Esquí (Forum / Argentina, Brazil / Director: Manque La Banca)

Esquí takes us to Bariloche, a popular ski resort in sothern Argentina. Ancient home to several native peoples, it is a region of contradictions, of violent history and repression, of social conflict, of tourism and poverty, the glamorous world sports, the the unglamorous backyerds, of stunning natural beauty and the ravaging effects of civilisation. The film is a mosaic, a strenuously connected web of different narratives, esthetics, visual styles, carefully building and deconstructing them, mixing and replacing them. It feautures immigrants who brought skiing to the region, natives, voices of visitors and political commentary. Less a collage than a constant questioning of itself, a deconstructive relexion of the delusional as well as educational power of story-telling, it quotes sports film, horror movie, documentary, nature observation, political television, never giving any of them the sole power of truth. Hard edits and perspective shifts, stop and go and slow-motion, extreme zooms and a horror-stylae soundtrack create an uncertain atmosphere where everything is on shaky ground, where behind the anecdotal success story is a history of murder and genocide. The truth is a multi-layered labyrinth of secrets, of suppressed lived, of hiddes momsters. they appear, the ghosts leave the ancient stories and inhabit the mountains, taken over by other, scarier monsters. The film is a wild ride through a reality as fractured as the mountains – and  as the complex fabric of narrative and visual methods it employs itself. Mesmerizing, unsettling, fascinating and disturbing. An unlikely gem.

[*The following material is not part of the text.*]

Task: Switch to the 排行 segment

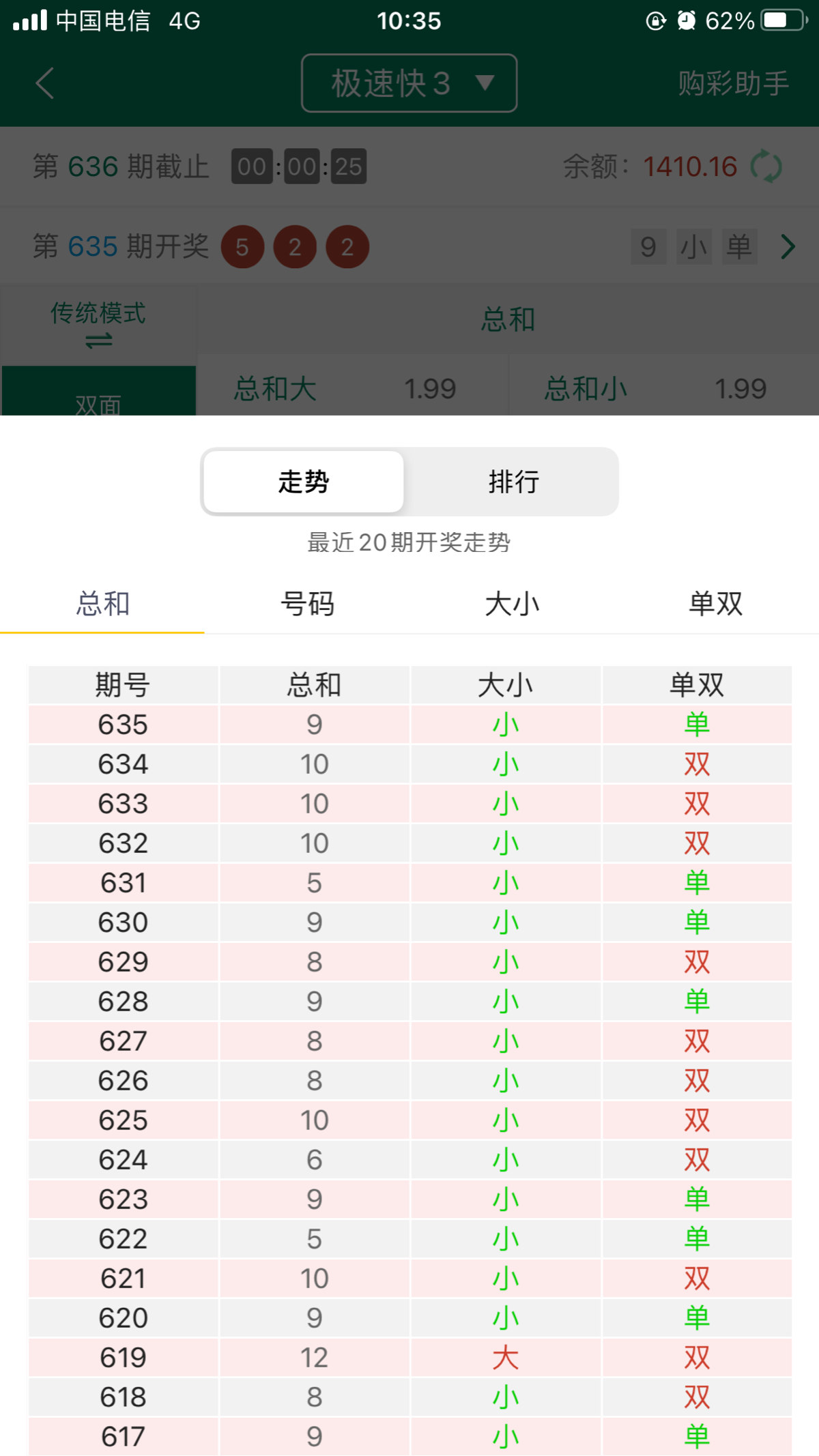Action: (513, 482)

La Mif (Generation 14plus / Switzerland / Director: Fred Baillif)

La Mif, a deserving winner of this year’s Generation section main jury award, takes the viewer to a Swiss children’s and youth home. In episodes, closely connected, it highlights several girls living there as well as Lora, the home’s director. Some scenes are repeated, the narration is non-linear as the film follows, develops its own, non-chronological logic. The handheld camera and the natural, unaffected acting – the actors were instrumental in creating their own roles – help give the film a slightly framgmented and documentary feel. It is as if we’re dropping in on the everyday and the extraordinary, the joyful and the painful, the banal and the uspeakable. In this community, they are interconnected, a constant state of emergency is its normal. The glimpses into the system of which this home is a part, are not encouraging, the order fragile, the „family“ of the title and the final, longest episode, a half-real construct, an illusion, a lie and at the same time the strongest protection the girls have. As they struggle, the staff does, too, with each other, themselves, the rules. In the end, the casual, calm matter-of-factness Lora embodies doesn’t work. She breaks the rules, the film does, offering a delusional alternative. But an alternative nonetheless. In the filnal frame, the group has diminished. they’re waiting. For life or whatever is in store. Together.